Depuis septembre 2020, la première année commune des études de santé (PACES) a été remplacée par deux filières : le parcours d’accès spécifique santé (PASS, avec une discipline « santé » en majeure), et la licence accès santé (LAS, où la discipline « santé » est en mineure). Le concours de fin d’année a été supprimé, remplacé par une sélection – toujours drastique – en contrôle continu au fil des mois. Pas de redoublement possible. Ceux qui échouent à accéder à la deuxième année en médecine, pharmacie, dentaire, maïeutique ou kiné peuvent poursuivre en licence dans la thématique de leur mineure : soit pour se réorienter, soit pour retenter le passage en parcours santé, présenté comme une deuxième chance.

Pour les bacheliers, la fin de la PACES et du concours a été interprétée comme un accès facilité aux études de médecine, relève la sénatrice centriste Sonia de la Provôté. « En réalité, cela reste très exigeant », ajoute l’autrice d’un rapport sur cette réforme, qui appelle le gouvernement à « rectifier le tir ». Parmi les doléances des étudiants : la surcharge de travail due à la discipline obligatoire autre que « santé », et des moyennes d’admission en 2e année qui changent d’une fac à l’autre et même au fil de l’année. L’objectif de la réforme, qui était de « limiter le gâchis humain » n’est « pas atteint », juge Rozenn Cillard, porte-parole de l’association des étudiants en médecine (Anemf).

Selon cette organisation, plus d’un quart (28 %) des étudiants admis en 2année de licence (LAS) mais pas en 2e année de médecine, ont abandonné les bancs de la fac pendant l’année universitaire 2020-2021. La sénatrice évalue elle cette proportion à quelque 20 %.

La Belgique ou l’Espagne

Ces jeunes abandonnent leurs études, se réorientent complètement ou partent à l’étranger, un phénomène qui existait avant la réforme et qu’elle n’aura pas réussi à endiguer. Après une PASS à l’université de Nice en distanciel (Covid oblige), Jeanne dévisse au classement en dépit d’un premier semestre « pas trop mal ». « J’en avais marre, on a appris les modalités de contrôle deux semaines avant le partiel », dit l’étudiante. Découragée, celle qui veut devenir pédiatre décide alors de partir en Belgique. Des frais de scolarité à 800 euros, un pays francophone, des profs « bienveillants » : la jeune femme dit avoir pris « la meilleure décision de sa vie ».

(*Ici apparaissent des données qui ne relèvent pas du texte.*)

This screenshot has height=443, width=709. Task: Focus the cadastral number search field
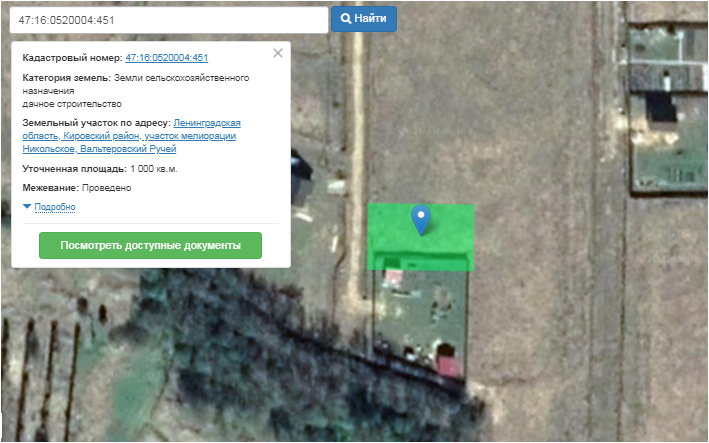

Comme Jeanne, les étudiants en santé sont nombreux à étudier en Belgique. L’académie de recherche et d’enseignement supérieur de Belgique (Ares) parle d’« explosion » du nombre de candidats français aux concours, qu’elle impute à la réforme de 2020. Entre 2017 et 2021, la part de candidats français à l’accès en sciences médicales a triplé, passant de 13 % des candidats à près de 35 %, selon les chiffres de l’Ares. Et ce malgré un quota de 30 % d’étudiants étrangers maximum admis par université.

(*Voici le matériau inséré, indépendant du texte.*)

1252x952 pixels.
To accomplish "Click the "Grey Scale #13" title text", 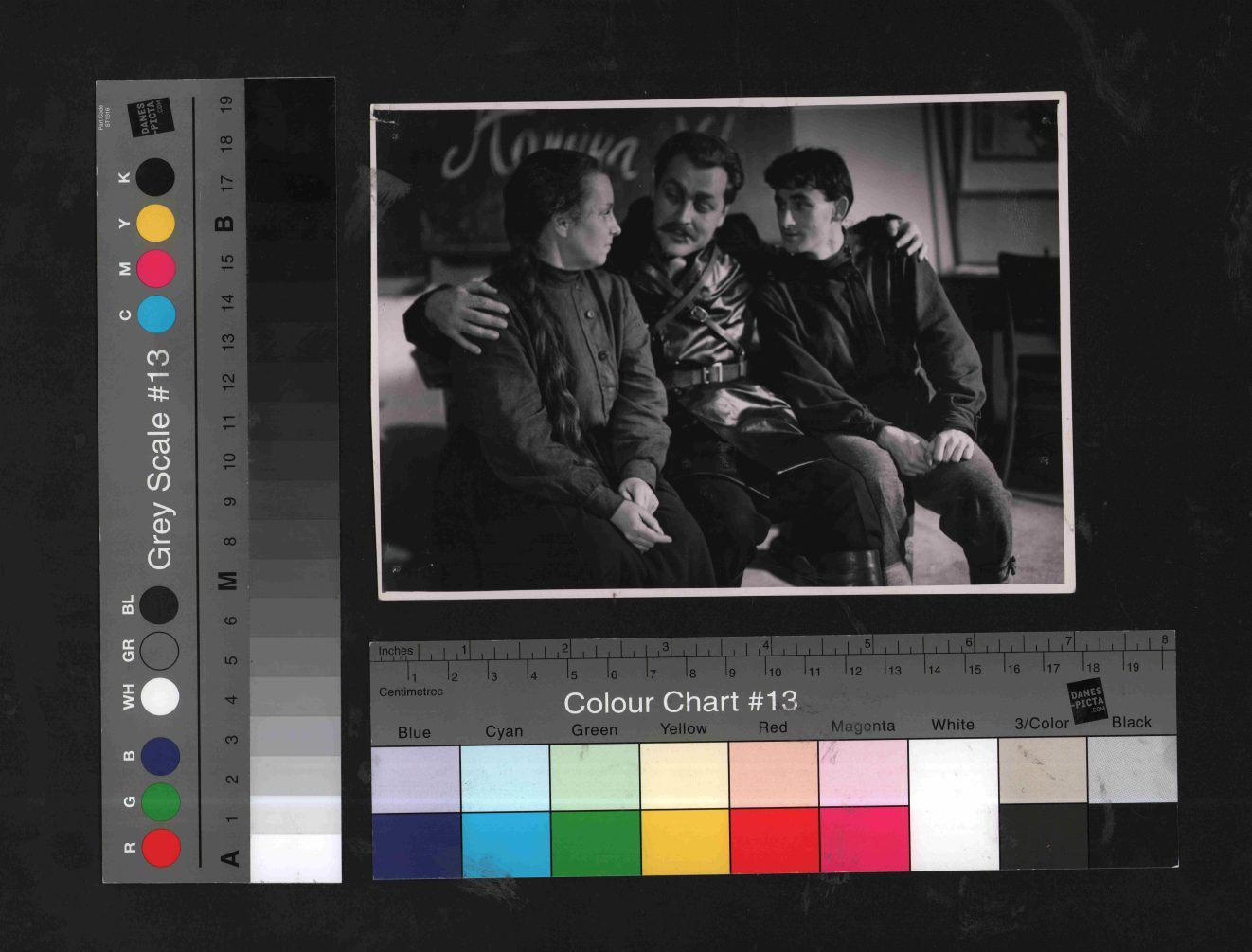I will pos(158,459).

D’autres, comme Pierre, ont la chance d’avoir des parents qui peuvent financer des études en Espagne dans une faculté privée, où l’année coûte jusqu’à 20 000 euros. Après une première année « éprouvante psychologiquement » dans une fac française, le jeune homme valide son année pour poursuivre en licence mais n’a pas les notes suffisantes pour passer en 2e année de médecine. Soutenu financièrement par ses parents, il traverse les Pyrénées. « Écœuré », Martin, le père de l’étudiant, a rejoint le collectif PASS-LAS, comme d’autres parents et étudiants qui ont vu leurs rêves d’avenir s’écrouler. Et s’interroge : « Pourquoi traiter ainsi des jeunes gens dont la vocation est de prendre soin des autres ? ».